GOAL OF THE EXERCISE: Count every line below that contains "agent", then give that count and nothing else.

***** INPUT FOR THIS TASK

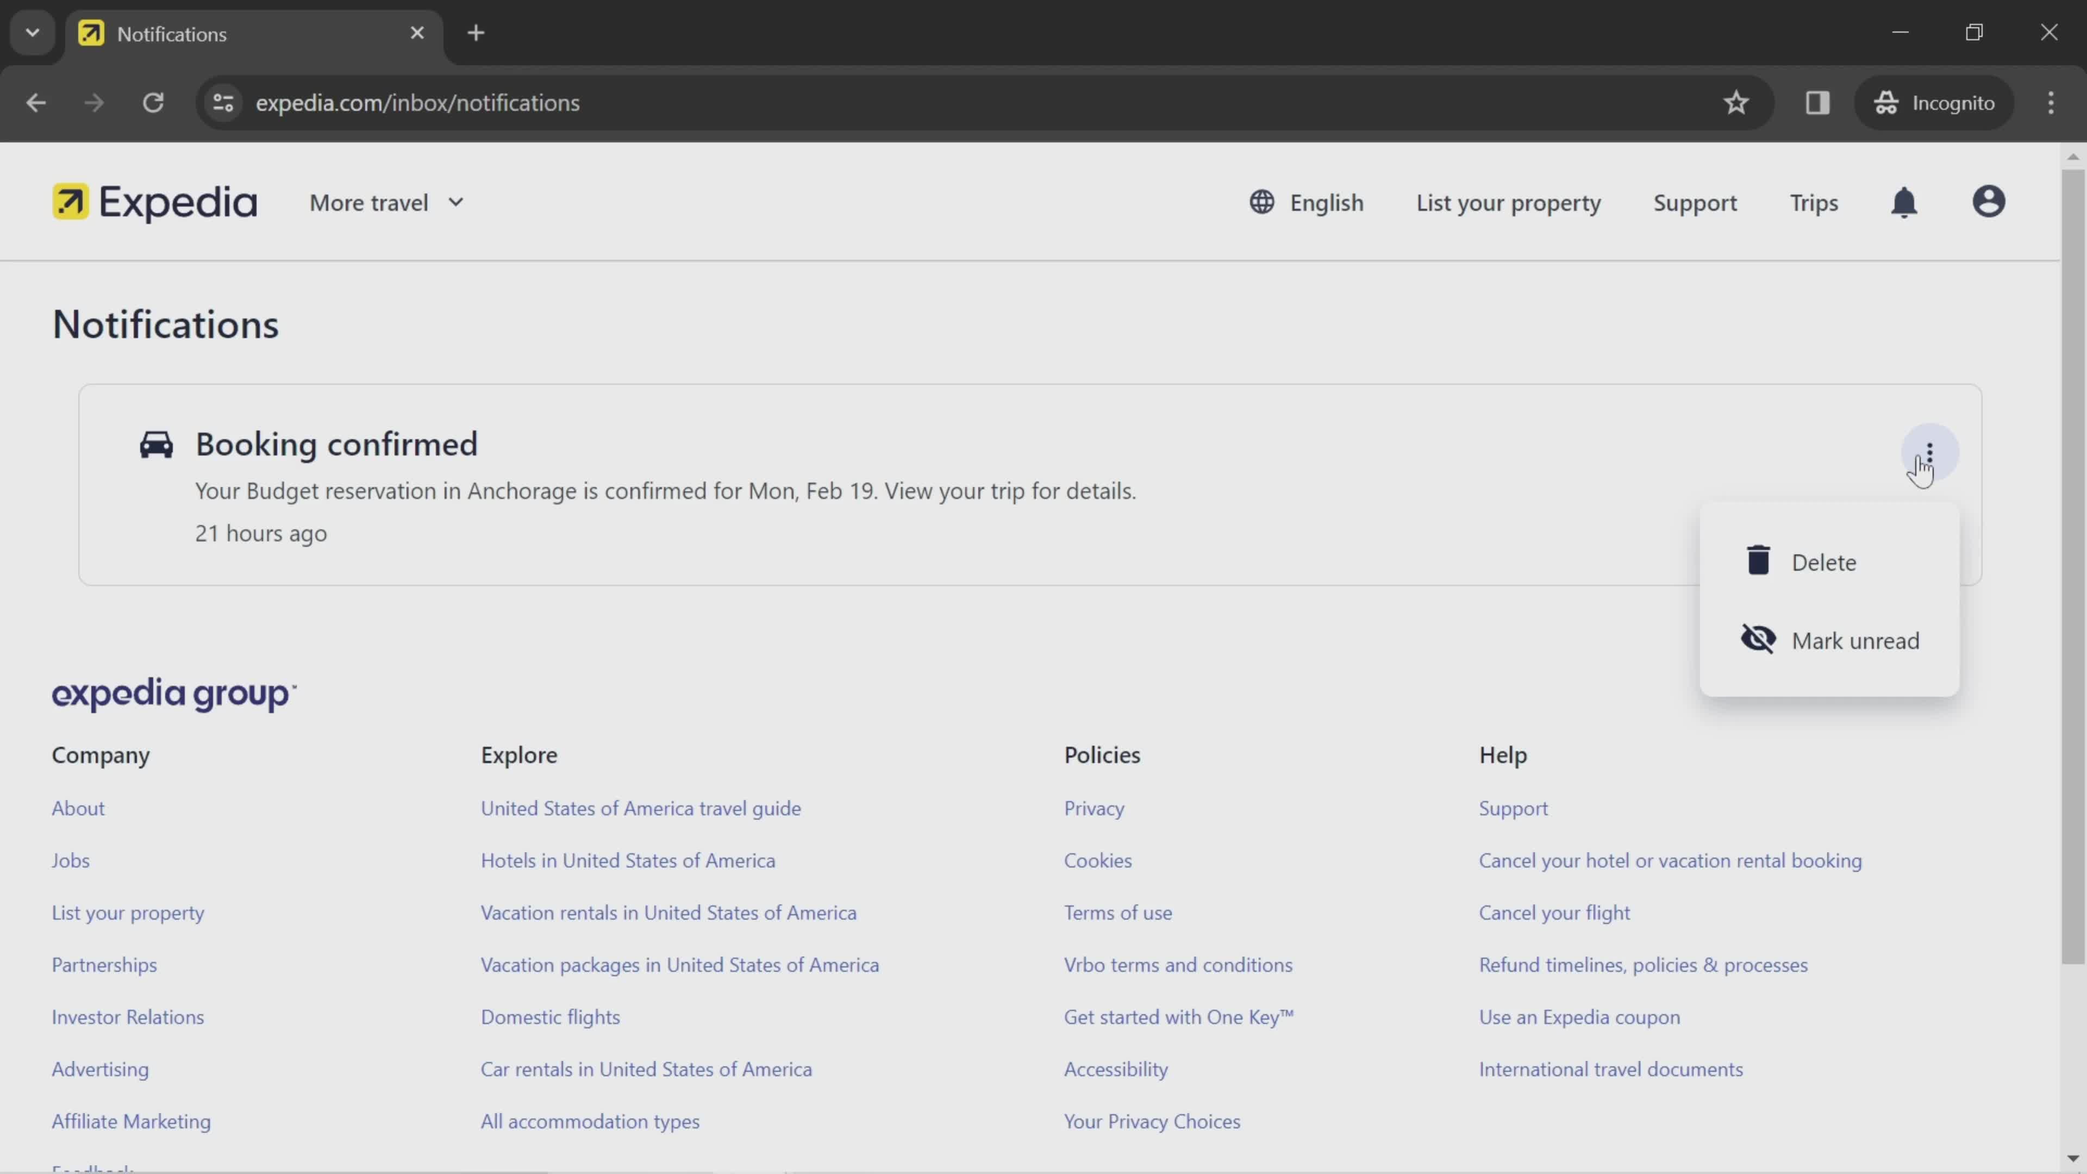The height and width of the screenshot is (1174, 2087).
Task: Click the Mark unread eye-slash icon
Action: pyautogui.click(x=1759, y=639)
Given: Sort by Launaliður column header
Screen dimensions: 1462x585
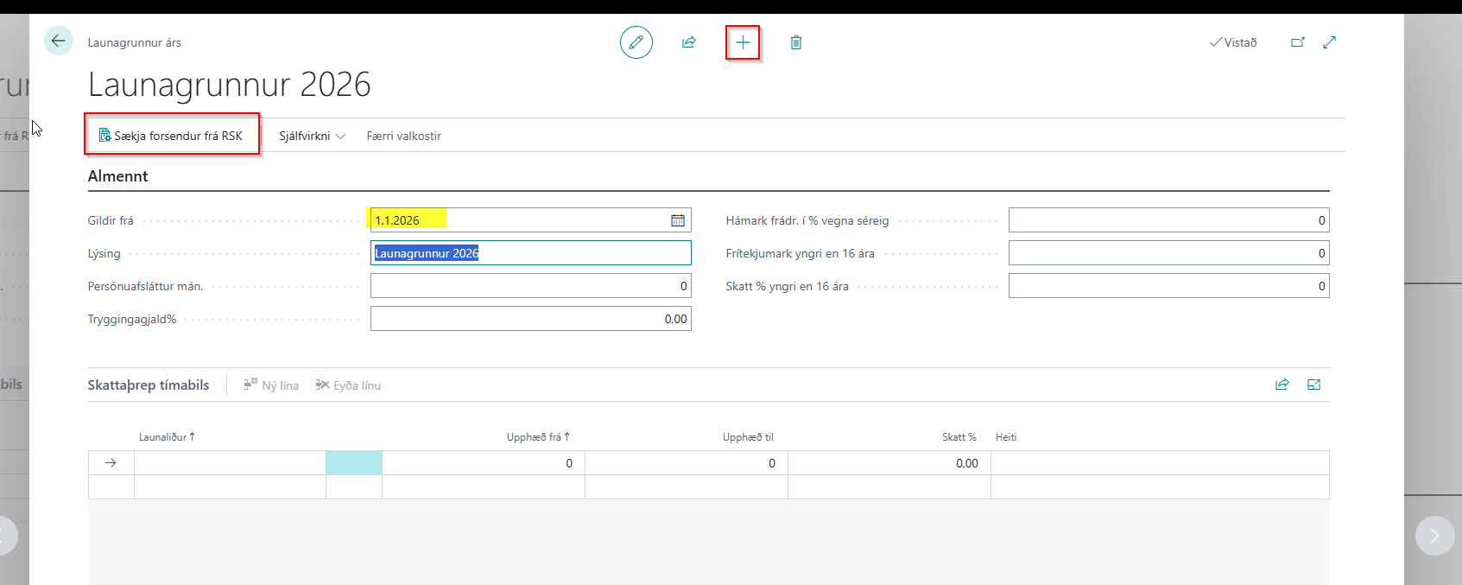Looking at the screenshot, I should click(166, 437).
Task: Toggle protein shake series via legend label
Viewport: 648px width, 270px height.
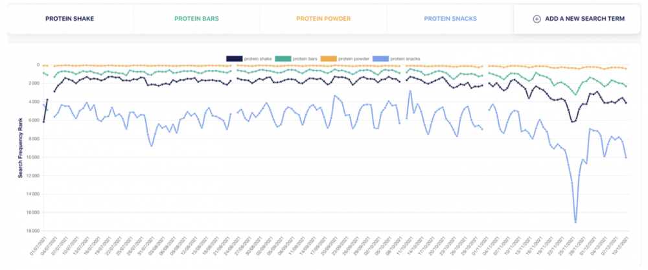Action: [x=257, y=59]
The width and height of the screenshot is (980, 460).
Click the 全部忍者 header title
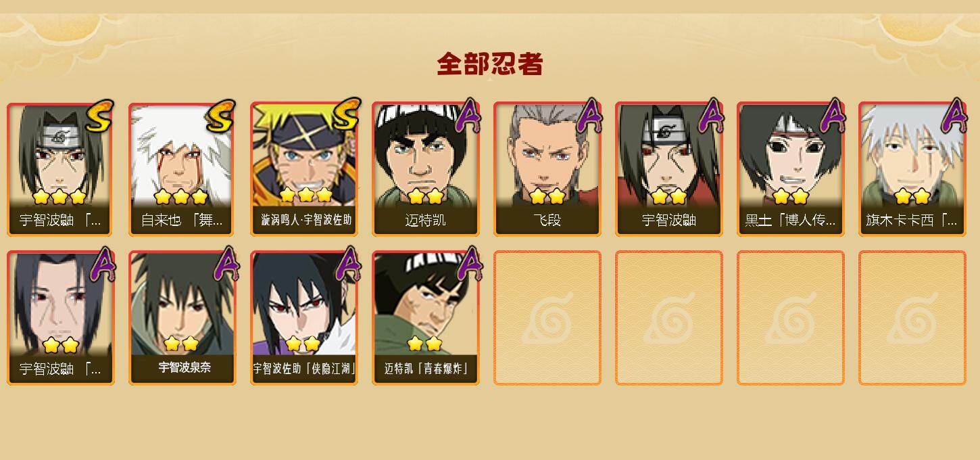(490, 64)
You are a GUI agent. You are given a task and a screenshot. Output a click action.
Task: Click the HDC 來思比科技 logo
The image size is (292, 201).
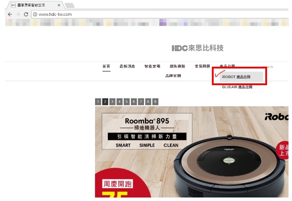197,48
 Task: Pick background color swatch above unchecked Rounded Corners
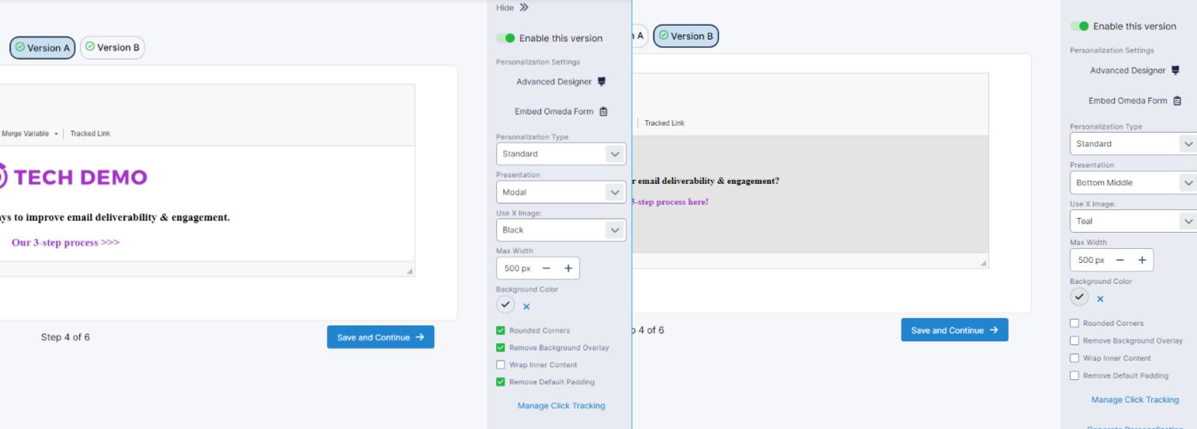[1079, 297]
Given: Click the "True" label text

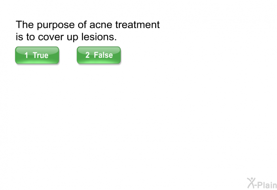Looking at the screenshot, I should pyautogui.click(x=40, y=55).
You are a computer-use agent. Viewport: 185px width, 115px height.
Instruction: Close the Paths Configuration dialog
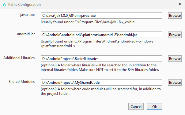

**********

SOLUTION: 2